BW: It’s an interest and hobby that I go in and out of doing. I discovered who Peter Hujar was because I started to take photos. I started to become interested in film photography. So [the film] just happened to cross over with an interest of mine that already existed. When I got to New York to make it, Ira sent me to a dark room to learn how to work in a darkroom, because I’d never done that. And Peter talks at some length about the darkroom and the whole process of producing a photo. So I’ve always loved images, image making, paintings and photographs. I nearly went down that route. And some part of me is still very curious about that and wants to explore it more. I think it’s a good thing for an actor because acting is so ephemeral and so ungraspable, but there’s something so wonderful about being able to make an image and capture something. You are a painter yourself, so you have the same thing. Do you find that?  

FB: Yeah, I really do. A lot of the art is trying to get a very specific feeling in front of you. Almost like writing a poem and trying to convey something textural and deep. What’s that quote that’s like, ‘Those that are sensitive… their job is to feel the world and report back to everyone how it really is.’ I remember thinking about it the other day, because I was speaking to my therapist about anxiety. And she was like, ‘You know, it comes from you caring. You are affected by the world, which is why you want to affect it.’ This is maybe too much of a share for a magazine, but sometimes, especially when I was younger, I would write diary entries to be read. They were written in a way that if someone were to find them, they’d be like, ‘Oh fucking hell, this is good. And then what happened?’ 

BW: That’s really funny.

FB: I think there’s something [with art], where it’s like, ‘I need this to exit me so it is observed by someone else.’ I know you said earlier that you didn’t really know what the project was going to be, so you didn’t have to think about that. But, paying an homage to quite a figure in history, at a very specific time in history, was making that piece of art about it being seen and received? 

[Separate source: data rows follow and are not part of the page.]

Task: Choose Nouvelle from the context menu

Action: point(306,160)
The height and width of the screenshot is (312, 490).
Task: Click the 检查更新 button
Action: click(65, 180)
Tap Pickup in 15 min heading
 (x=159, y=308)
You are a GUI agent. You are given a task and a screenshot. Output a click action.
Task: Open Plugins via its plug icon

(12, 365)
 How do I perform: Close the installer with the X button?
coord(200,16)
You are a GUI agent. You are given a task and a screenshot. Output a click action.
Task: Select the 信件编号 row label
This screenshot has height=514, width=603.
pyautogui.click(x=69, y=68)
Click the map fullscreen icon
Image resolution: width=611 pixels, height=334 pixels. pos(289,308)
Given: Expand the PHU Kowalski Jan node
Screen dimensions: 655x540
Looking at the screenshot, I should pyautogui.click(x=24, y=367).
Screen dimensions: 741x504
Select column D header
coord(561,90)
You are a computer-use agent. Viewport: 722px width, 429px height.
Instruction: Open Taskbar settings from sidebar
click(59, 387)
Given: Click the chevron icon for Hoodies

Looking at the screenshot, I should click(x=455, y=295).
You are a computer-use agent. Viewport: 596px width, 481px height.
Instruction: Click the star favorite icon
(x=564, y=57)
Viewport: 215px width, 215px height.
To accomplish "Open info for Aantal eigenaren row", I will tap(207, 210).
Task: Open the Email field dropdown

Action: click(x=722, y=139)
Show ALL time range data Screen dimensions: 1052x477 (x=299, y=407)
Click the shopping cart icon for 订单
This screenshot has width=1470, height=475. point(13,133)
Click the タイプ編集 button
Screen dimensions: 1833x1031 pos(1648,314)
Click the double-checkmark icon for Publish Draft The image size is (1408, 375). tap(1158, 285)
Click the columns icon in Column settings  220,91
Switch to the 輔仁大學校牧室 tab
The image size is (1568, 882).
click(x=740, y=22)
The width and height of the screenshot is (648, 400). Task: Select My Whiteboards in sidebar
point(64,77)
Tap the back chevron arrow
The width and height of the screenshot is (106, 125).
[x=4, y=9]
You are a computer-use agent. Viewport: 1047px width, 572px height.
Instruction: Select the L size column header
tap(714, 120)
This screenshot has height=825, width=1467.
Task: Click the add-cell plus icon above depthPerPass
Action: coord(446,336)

BW: Well, I think it’s a strange balancing act of both things because obviously you don’t just do it for yourself – that would be some weird solipsistic thing that just looped in on itself and went nowhere. It is ultimately about wanting to communicate something with people and share something. But, in the making of it, I think you do have to sort of forget that. If I’m working in a way that feels truly exciting to me, I’m just living it for real. I’ve always felt like acting, for me, grew out of playing as a child and just being completely immersed in other worlds. And, for some reason, I decided never to stop doing that. So I think I’m always trying to get back to that feeling that I had of being completely lost in something. Of course, it’s not only that. You have craft, and you are making a living and all the mundane things. But there’s some little kernel of wanting to really live something.

Man About Town

Blazer and tie LOUIS VUITTON, shirt ISSEY MIYAKE, trousers BURBERRY, shoes SIMONE ROCHA

FB: I used to – for longer than I will say publicly – dress up in robes. As soon as I got home from school, that would be my Roman toga and I would have my staff. 

BW: Amazing.

FB: That’s where I learned my Shakespeare voice. In my living room.  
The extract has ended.